Does having unique and lot of small partition in a table effect performance or create extra load in cassandra - cassandra

I have a table with 4 million unique partition keys
select count(*) from "KS".table;
count
4355748
(1 rows)
I have read the cardinality of Partition Key should not too high and also not too low, which
means don’t make partition key too unique. Is it correct?
The table does not have any clustering key. Will changing data partitioning help with the load?

It really depends on the use case... If you don't have natural clustering by partition, then maybe little sense to introduce it. Also, what are the read patterns?
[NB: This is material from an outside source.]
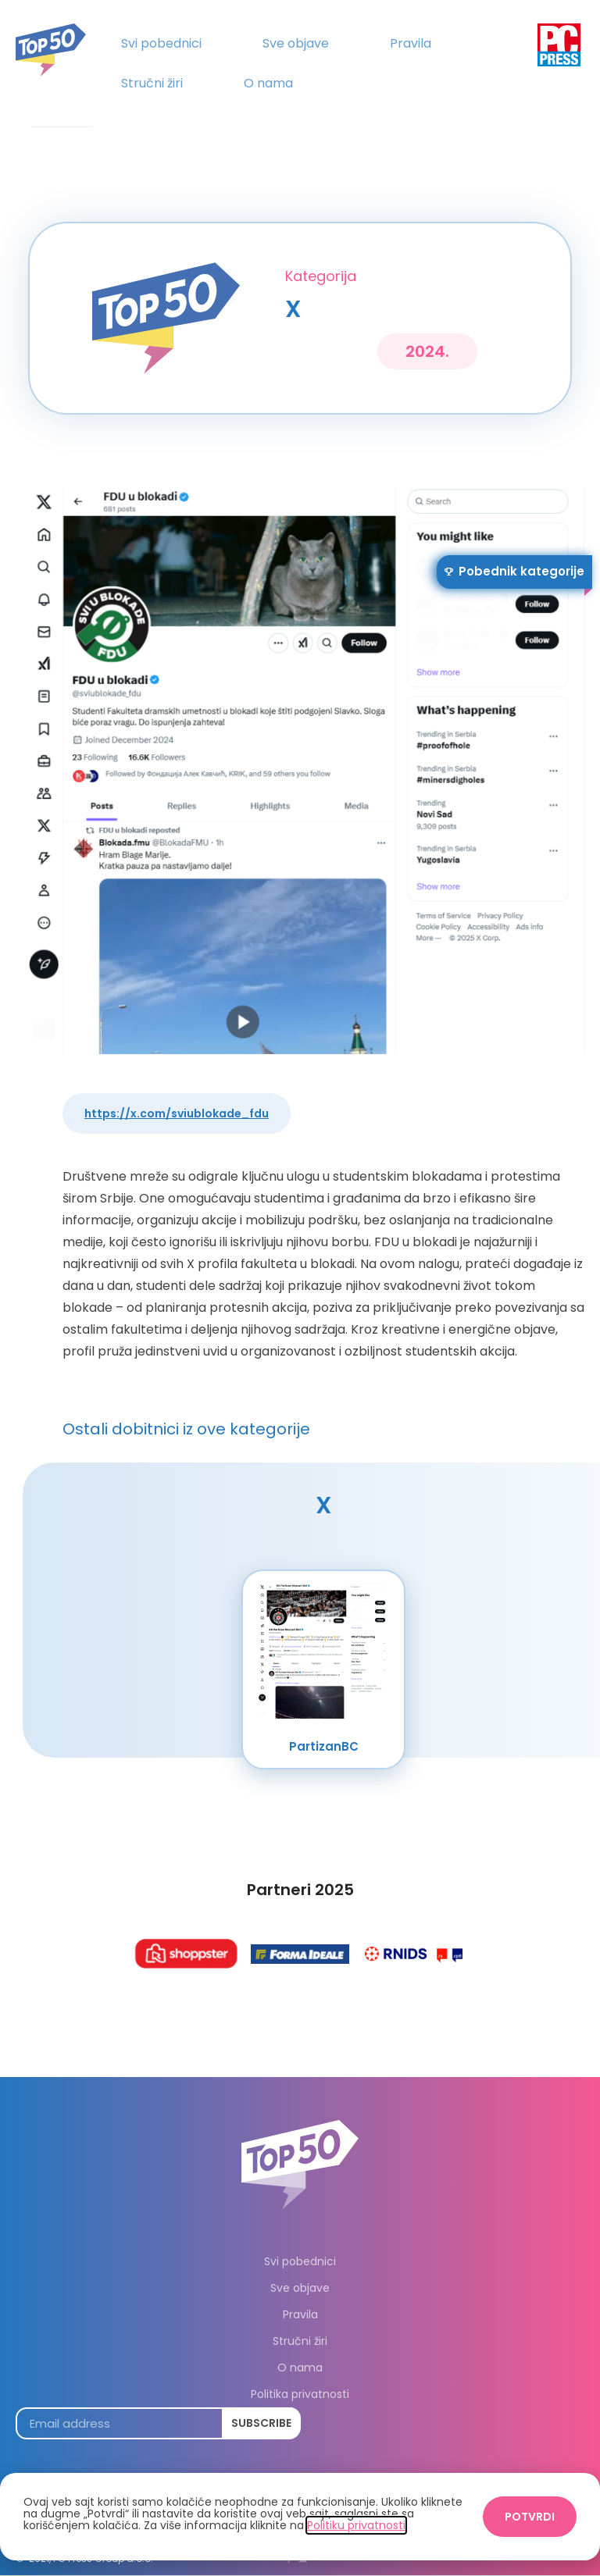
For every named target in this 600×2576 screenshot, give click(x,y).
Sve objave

Do you need to read multiple rows in one go, or not?
Number of partitions has an effect on the size of the bloom filter, key cache, etc., so as you increase the number of partitions, bloom filter is increased, and key cache has less hits (until you increase its size).
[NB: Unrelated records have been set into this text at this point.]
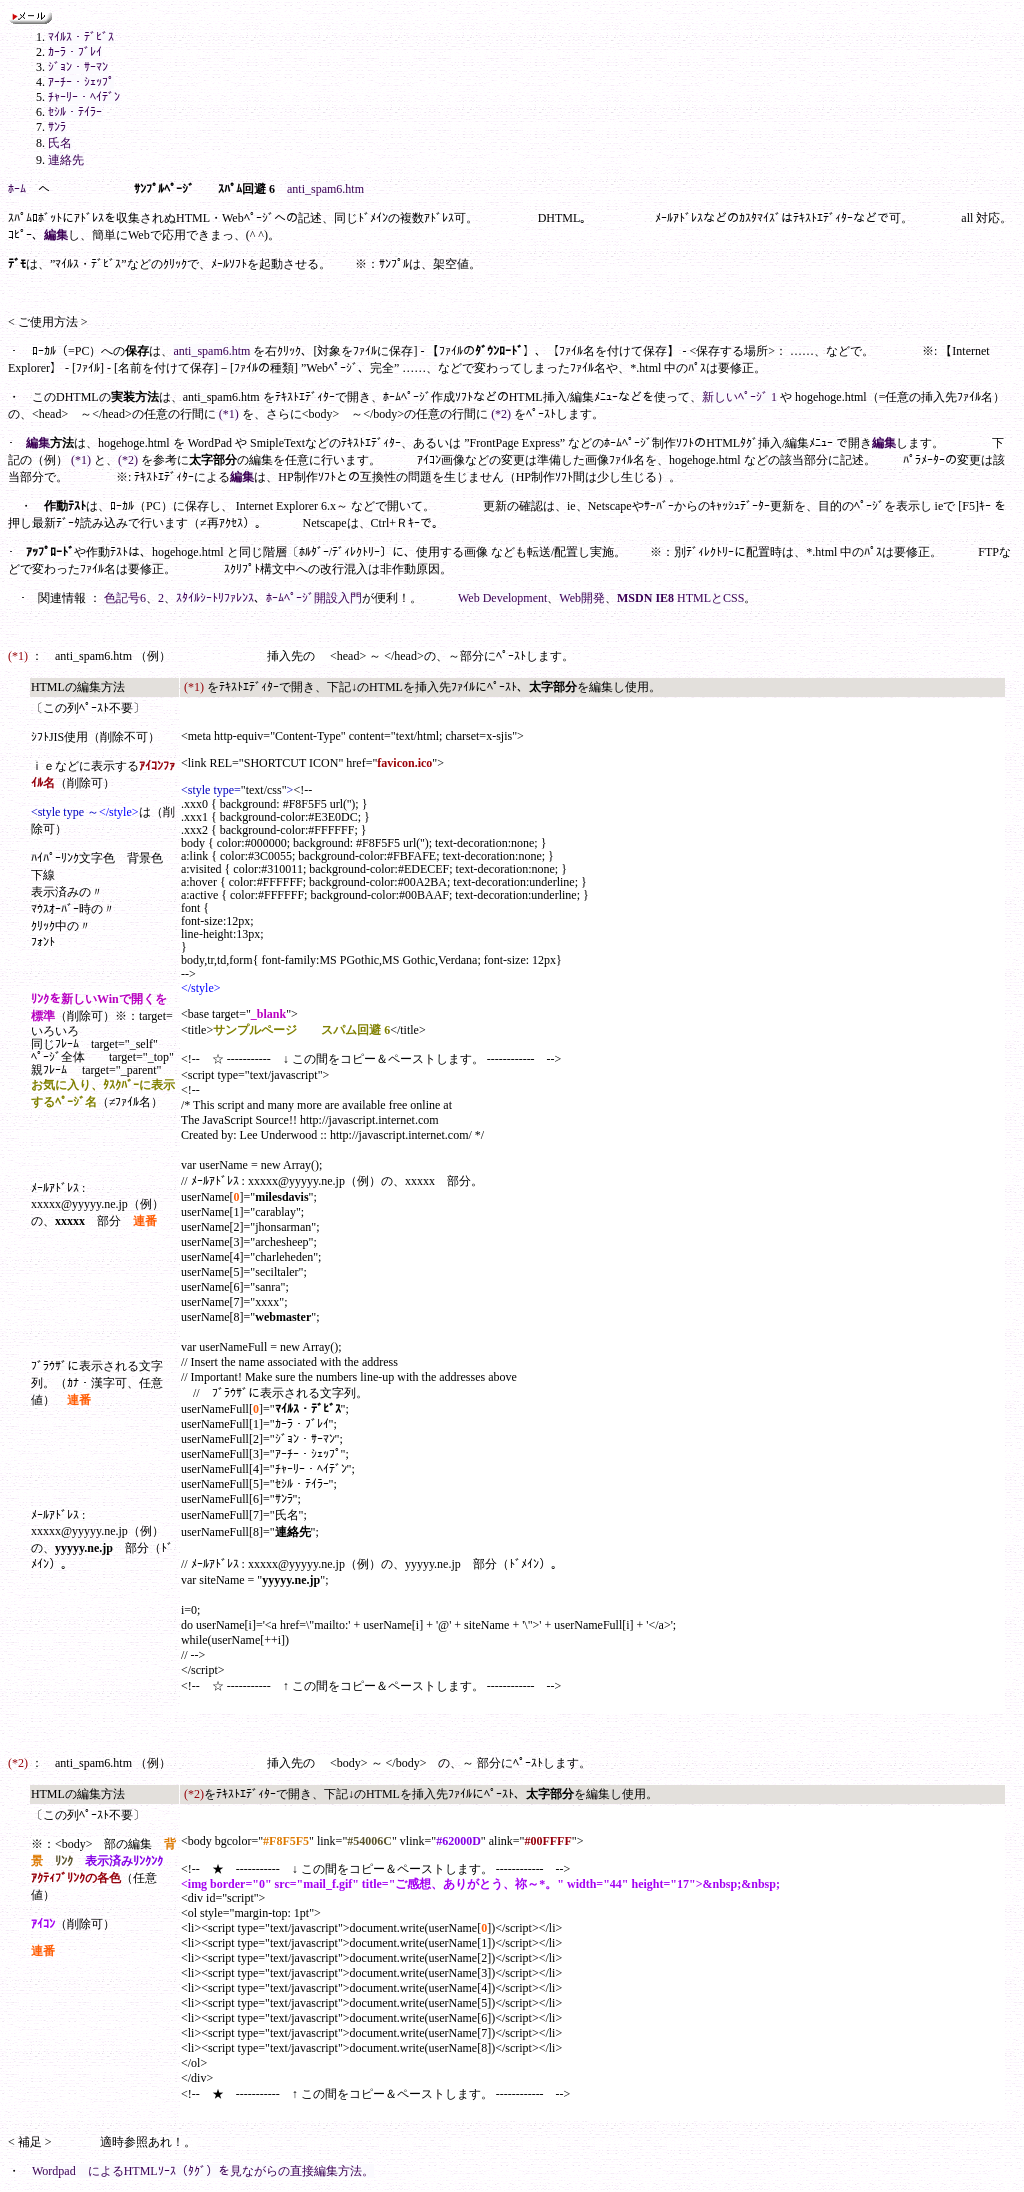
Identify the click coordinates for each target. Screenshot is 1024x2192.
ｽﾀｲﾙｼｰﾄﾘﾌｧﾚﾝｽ (215, 598)
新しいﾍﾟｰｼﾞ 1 (739, 397)
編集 (56, 235)
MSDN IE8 (645, 598)
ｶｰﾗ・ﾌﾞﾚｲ (75, 52)
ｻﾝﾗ (57, 127)
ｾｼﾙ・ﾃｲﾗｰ (75, 112)
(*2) (501, 414)
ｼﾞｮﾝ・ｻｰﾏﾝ (78, 67)
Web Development (502, 598)
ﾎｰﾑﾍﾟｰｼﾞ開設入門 (314, 598)
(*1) (229, 414)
As far as I know, Cassandra is using consistent hashing for mapping partition key to physical partition, so cardinality should not matter.

Related

cassandra partion key grow limit?

what means partions my grow large ? I think cassandra can handle a very large size of it. Why they use in this example 2 partion keys ?
And what I do maybe both partiton keys are too large ?
The example which you gave is one of the ways for preventing partitions to become too large. In Cassandra partition key ( part of primary key) is used for grouping similar set of rows.
Here in left side data model, user_id is the partition key which means every video interaction by that user will be placed in same partition. As mentioned in example comment, if user is active and has 1000 interaction daily then in 60 days (2 months) you will have 60000 rows for that user. This may breach Cassandra permissible partition size (in terms of data size stored in single partirion).
So to avoid this situation there are many ways you can avoid partition size to grow too big. For example, you can do
Make another column from that table a part of partition key. This is done in the example above. The video_id is made part of partition key along with user_id.
Bucketing - This is the strategy which is used in time series data generally where you make multiple buckets of a partition key. For example if date is your partition key then you can create 24 buckets as date_1, date_2,.....,date_24. Now you have divided your partition key into smaller partition keys and hence you divided one big partition into 24 small partitions.
The main idea is to avoid your partition to grow too big in size. This is a data modeling technique which one should be aware of while creating data model for Cassandra.
If still you have large partition size, you need to remodel your data model based on various data modelling techniques available. For that I would recommend understand your data, estimate rate of growth, calculate estimated size of partition and if your data model is not meeting the partition size demand then refine your data model.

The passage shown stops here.